Jumat, 25 Maret 2011

SAPTA ETIKA AHLI HISAP


"Jika Anda mengira MEROKOK itu adalah Hak Azasi Anda sebagai Manusia (HAM), maka Anda tentu tidak akan merokok dengan MELANGGAR HAM orang lain", Silmi Nathar.
 
Sejak ditemukannya tembakau oleh Ch.Colombus dkk, merokok telah menjadi sebuah aktivitas pribadi yang kontroversial. Walaupun kini khalayak mulai jenuh memperdebatkan, tapi di negeri kita, aktivitas merokok masih menjadi problem dilematis.  Sudah jadi pengetahuan umum bahwa dalam bidang kesehatan misalnya, merokok dipastikan sebagai salah satu faktor predisposisi utama pada penyakit jantung-paru kronis, dan tidak ada bantahan tentang hal ini. Dalam bidang manajemen resiko, api rokok dipastikan sebagai salah satu sumber bahaya kebakaran dan dapat menjadi pemicu utama dalam peristiwa kebakaran. Sebenarnya hal ini juga sudah dimaklumi oleh kalangan perokok, sehingga “kegiatan merokok” dan “lingkungan perokok” seharusnya disosialisasikan sebagai faktor berbahaya (unsafe factor) yang harus dihindari. Bukan hanya oleh anak-anak, ibu hamil atau oleh orang yang sedang terganggu fungsi pernapasannya, tetapi juga oleh orang dewasa sehat dan tidak merokok sekalipun, karena dampak negatif asap rokok konon lebih mudah menghinggapi orang-orang yang tidak merokok tetapi senantiasa berada di lingkungan perokok (baca: perokok pasif).

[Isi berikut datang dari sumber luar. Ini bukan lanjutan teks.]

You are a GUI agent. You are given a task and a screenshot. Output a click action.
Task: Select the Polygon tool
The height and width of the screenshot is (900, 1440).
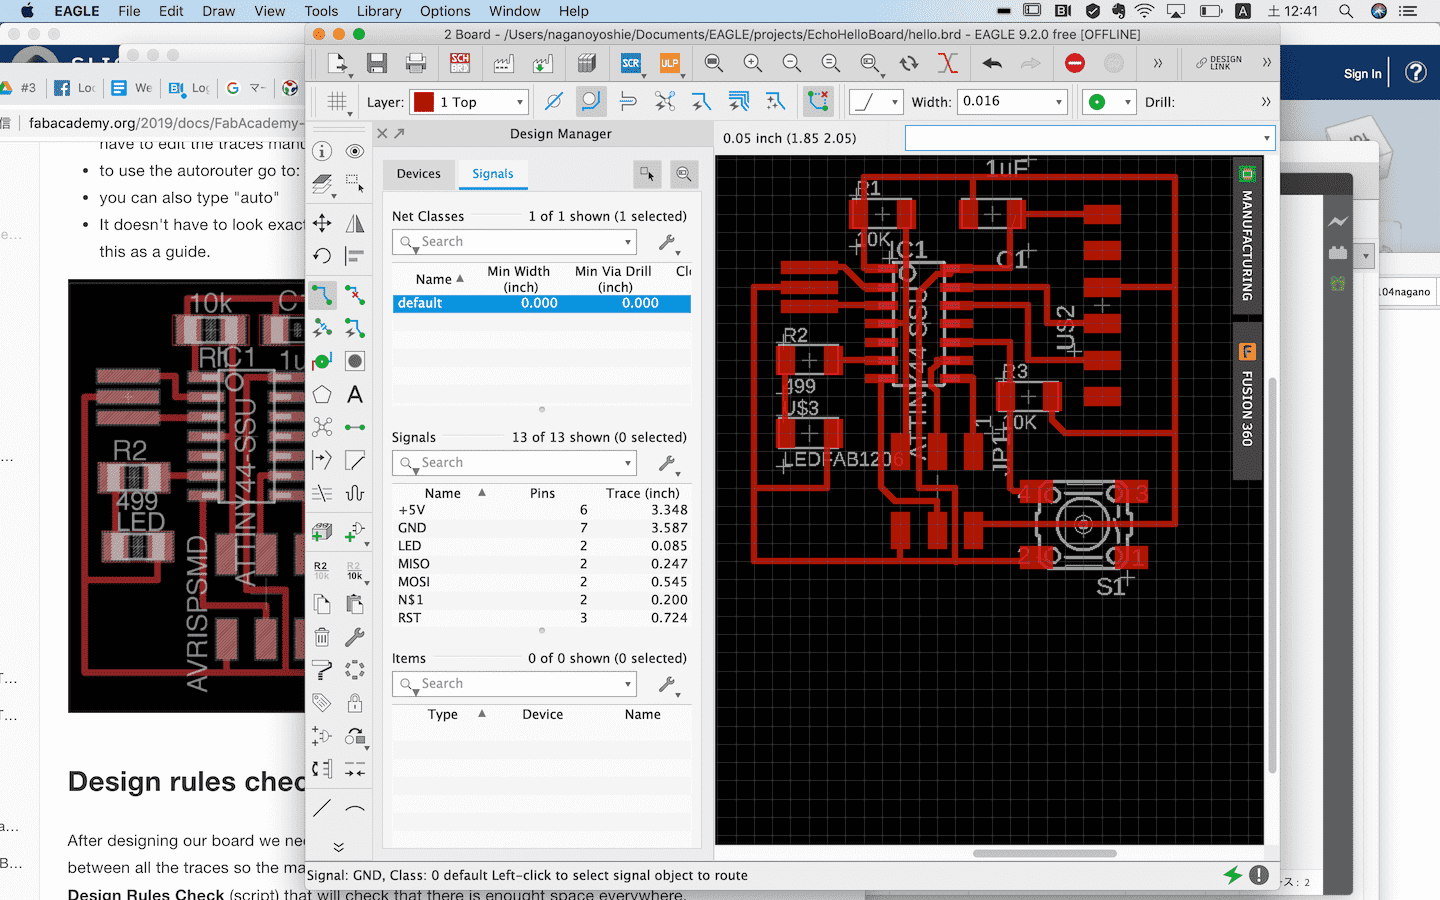click(322, 394)
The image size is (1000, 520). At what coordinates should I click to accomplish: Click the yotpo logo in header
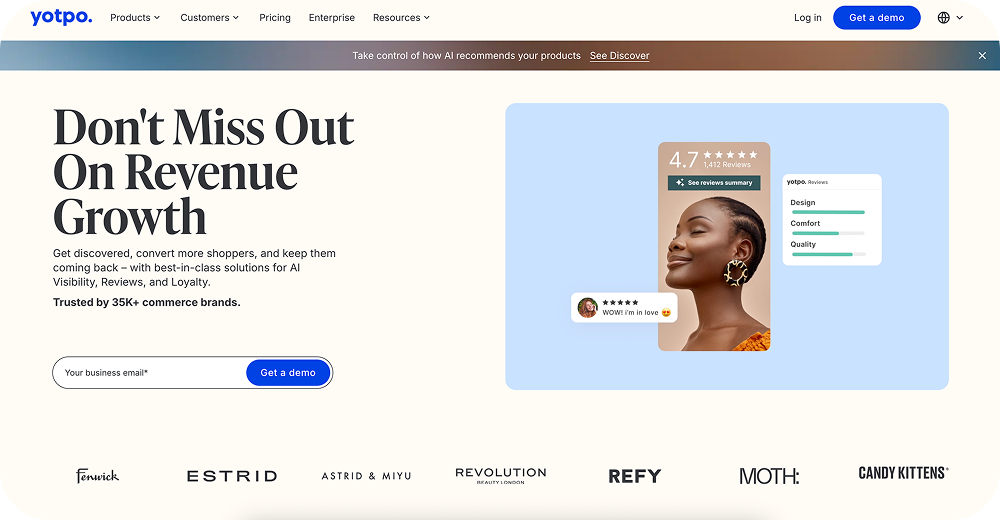coord(61,17)
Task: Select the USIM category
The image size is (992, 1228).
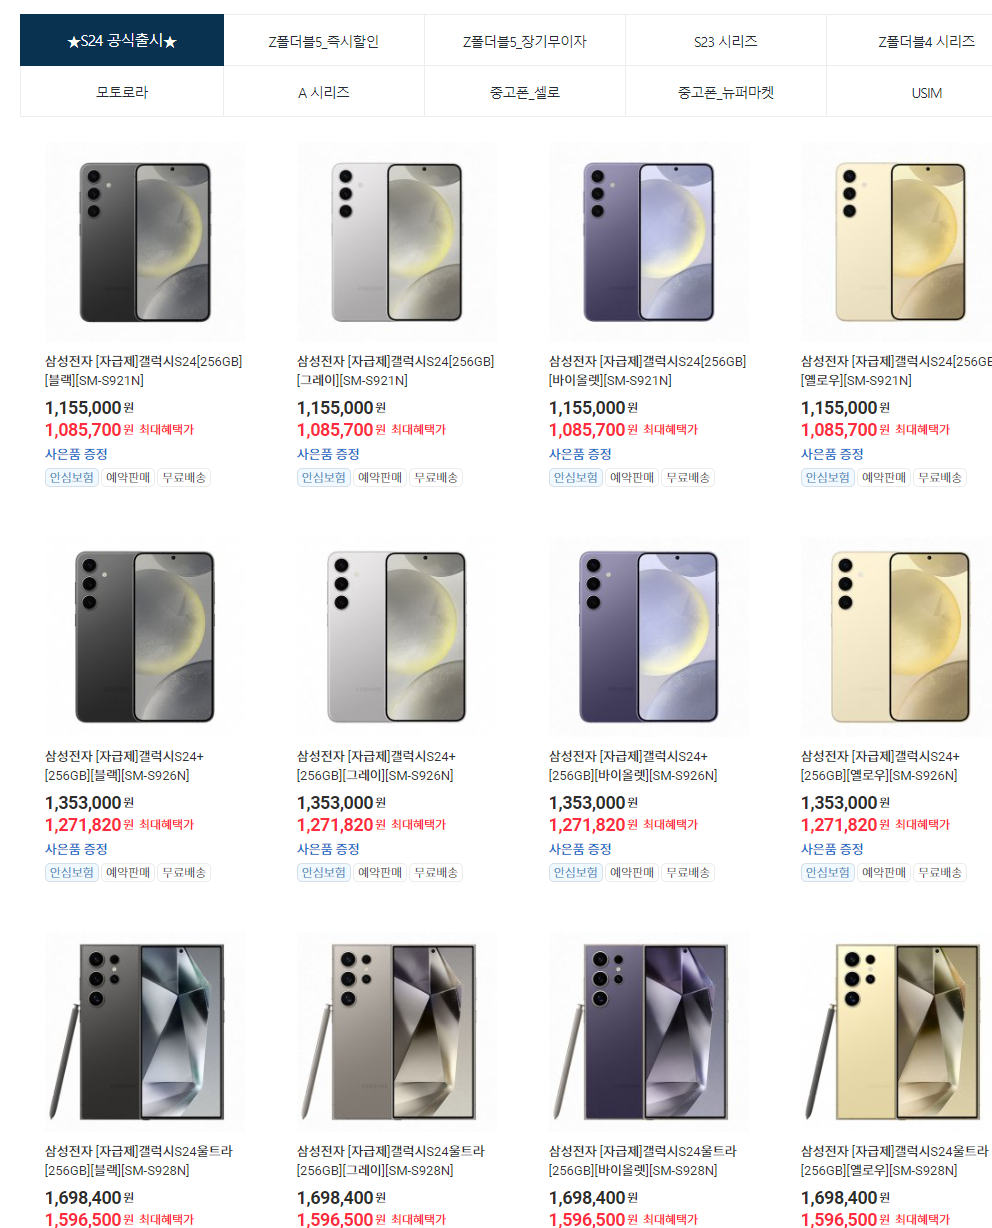Action: [x=927, y=92]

Di sisi lain, budaya merokok yang masih melekat pada sebagian besar masyarakat justru dilihat sebagai hal yang sangat menguntungkan negara, karena industri rokok masih menjadi sektor utama penyumbang devisa. Sudah menjadi rahasia umum bahwa fenomena ini menjadi penyebab utama sehingga pemerintah Indonesia belum mampu berslogan “SAY NO TO CIGARETTE”.  Demikian juga dalam setiap event pesta demokrasi PEMILU, belum ada satu kandidat pun yang berani menyuarakan slogan anti rokok dalam berkampanye.

Masih berhubungan dengan industri rokok sebagai penyumbang devisa negara yang utama, beberapa kalangan 'ahli hisap' lalu mengkampanyekan bahwa merokok justru adalah sebuah sikap nasionalisme.  Tak pelak lagi, komunitas perokok di negeri kita masih kita temukan di mana-mana. Masih dapat kita saksikan pula dalam kalangan masyarakat miskin dimana sekalipun kesulitan menafkahi keluarga, mereka tetap tega mengkonsumsi rokok hingga beberapa bungkus per hari.

Dilema ini tentu saja masih akan terus kita rasakan.

Pemerintah Indonesia konon sebenarnya tidak berpangku tangan. Mereka telah berupaya menaikkan beban pajak pada setiap bungkus rokok yang ada, agar rokok menjadi barang langka yang hanya dijangkau oleh yang berkantong tebal, demikian dalih mereka. Mereka juga telah mengingatkan masyarakat akan bahaya merokok melalui label pada setiap kemasan rokok.  Kita ketahui juga, perda rokok sudah diterbitkan oleh beberapa pemda. Di dalam perda, diatur pembatasan ruang lingkup aktivitas perokok dengan tetap menyediakan fasilitas bagi penikmat rokok yang aman dari bahaya kebakaran dan aman bagi kesehatan orang lain. Apakah itu cukup? Tentu saja tidak.   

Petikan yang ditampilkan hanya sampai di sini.